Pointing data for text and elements
-- begin --

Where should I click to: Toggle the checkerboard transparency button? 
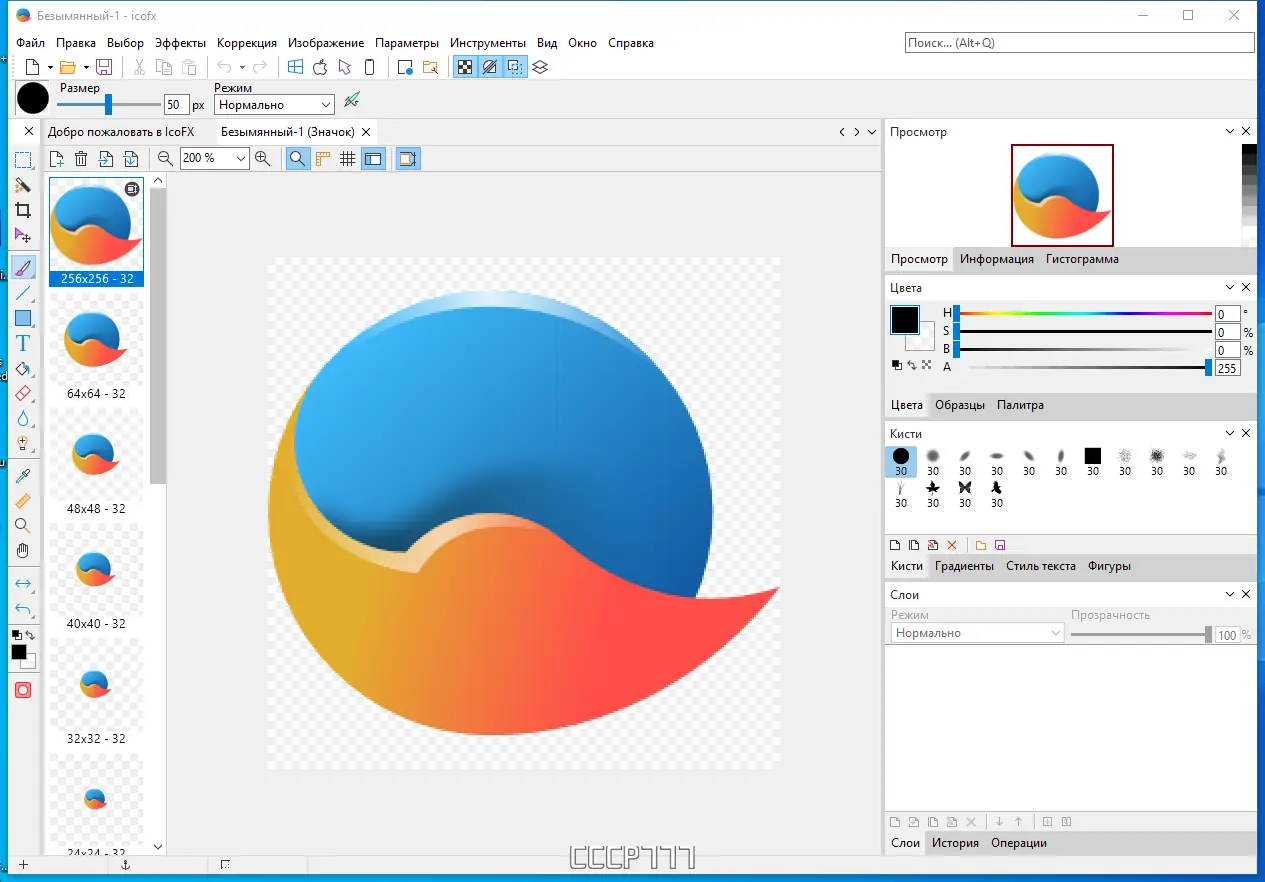(465, 67)
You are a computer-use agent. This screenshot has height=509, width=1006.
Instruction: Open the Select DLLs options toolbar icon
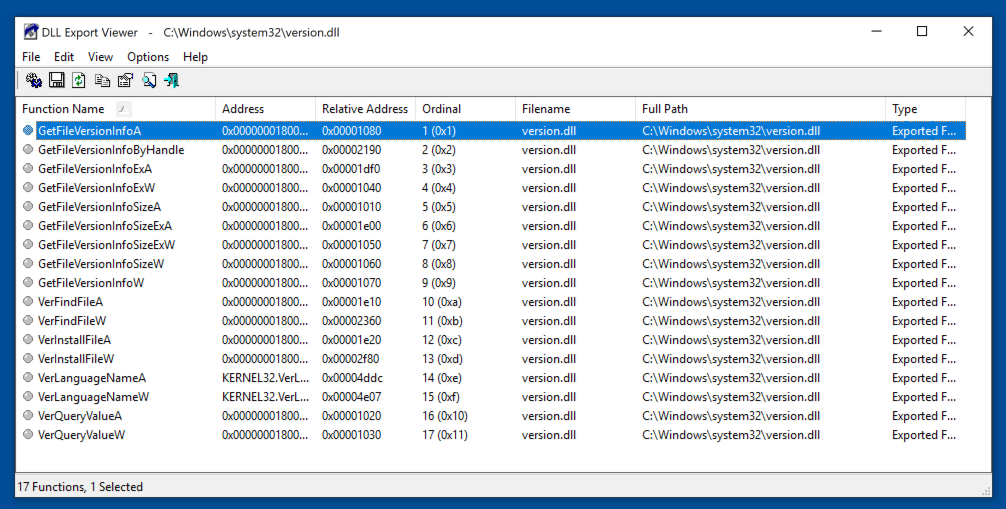[x=33, y=81]
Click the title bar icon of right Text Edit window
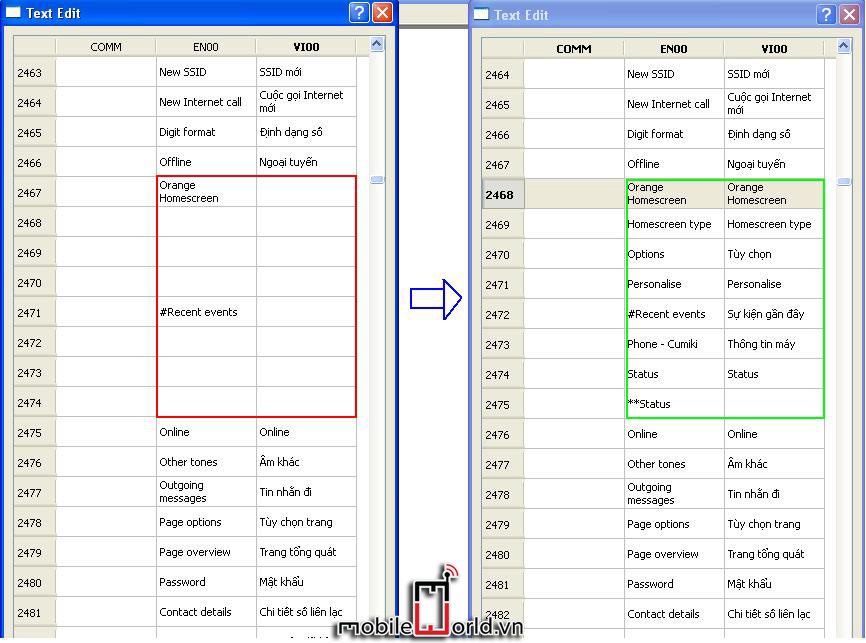The image size is (866, 643). [x=482, y=14]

-- end --

THE PROBLEM:
Change every "icon" in the data above to "symbol" and write the data out again with nothing else altered. Leave the pictures out.

ANSWER TO THE PROBLEM:
Where should I click to: Toggle the checkerboard transparency button? 
(465, 67)
You are a computer-use agent. This screenshot has height=509, width=1006.
Instruction: Open the Select DLLs options toolbar symbol
[x=33, y=81]
Click the title bar symbol of right Text Edit window
The image size is (866, 643). [x=482, y=14]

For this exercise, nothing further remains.